═════ Fuente

Lo de vencer sin convencer es algo que no inquietaba a algunos mandamases españoles de antes ni, ha quedado bien acreditado, tampoco de ahora. Lo que sigue molando es tumbar al otro, infligirle una derrota cuanto más áspera más gloriosa, aunque haya que retorcer las leyes que uno blande como un crucifijo y jura farisaicamente proteger. Todo vale. Lo que está mal visto, mucho, es rebajarse a hablar, no digamos ya a negociar. Hablar y negociar son verbos nada recios, que solo conjugan los débiles de carácter. Más aún si a quien se tiene enfrente se le considera un siervo insolente. Entonces está claro: o se doblega o que se atenga a las consecuencias. El ensañamiento y la humillación no son, en tal cultura política, algo a evitar sino una merecida satisfacción para el vencedor.

══════════
═════ Líneas de datos

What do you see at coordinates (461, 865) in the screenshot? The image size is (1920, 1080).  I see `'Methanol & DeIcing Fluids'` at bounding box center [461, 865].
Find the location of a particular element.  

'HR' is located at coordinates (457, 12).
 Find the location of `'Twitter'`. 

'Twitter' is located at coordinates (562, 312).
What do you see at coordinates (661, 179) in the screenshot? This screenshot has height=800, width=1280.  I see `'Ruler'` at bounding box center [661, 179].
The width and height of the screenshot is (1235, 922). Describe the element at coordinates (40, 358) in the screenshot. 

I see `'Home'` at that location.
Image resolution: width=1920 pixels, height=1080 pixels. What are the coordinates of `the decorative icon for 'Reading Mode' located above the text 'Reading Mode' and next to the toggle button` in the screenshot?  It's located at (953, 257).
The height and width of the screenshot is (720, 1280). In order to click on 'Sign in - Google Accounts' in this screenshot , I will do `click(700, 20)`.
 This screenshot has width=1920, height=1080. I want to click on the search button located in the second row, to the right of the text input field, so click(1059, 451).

══════════

__Ejercicios__
a) Reescribe el texto desde "Lo de vencer" hasta "para el vencedor." y reemplaza "mandamases" por "dirigentes".
b) Selecciona y copia todas las líneas del listado que contengan la palabra "Find", teniendo en cuenta las mayúsculas y minúsculas.

__Soluciones__
a)
Lo de vencer sin convencer es algo que no inquietaba a algunos dirigentes españoles de antes ni, ha quedado bien acreditado, tampoco de ahora. Lo que sigue molando es tumbar al otro, infligirle una derrota cuanto más áspera más gloriosa, aunque haya que retorcer las leyes que uno blande como un crucifijo y jura farisaicamente proteger. Todo vale. Lo que está mal visto, mucho, es rebajarse a hablar, no digamos ya a negociar. Hablar y negociar son verbos nada recios, que solo conjugan los débiles de carácter. Más aún si a quien se tiene enfrente se le considera un siervo insolente. Entonces está claro: o se doblega o que se atenga a las consecuencias. El ensañamiento y la humillación no son, en tal cultura política, algo a evitar sino una merecida satisfacción para el vencedor.

b)
Find the location of a particular element.  
 Find the location of `'Twitter'`. 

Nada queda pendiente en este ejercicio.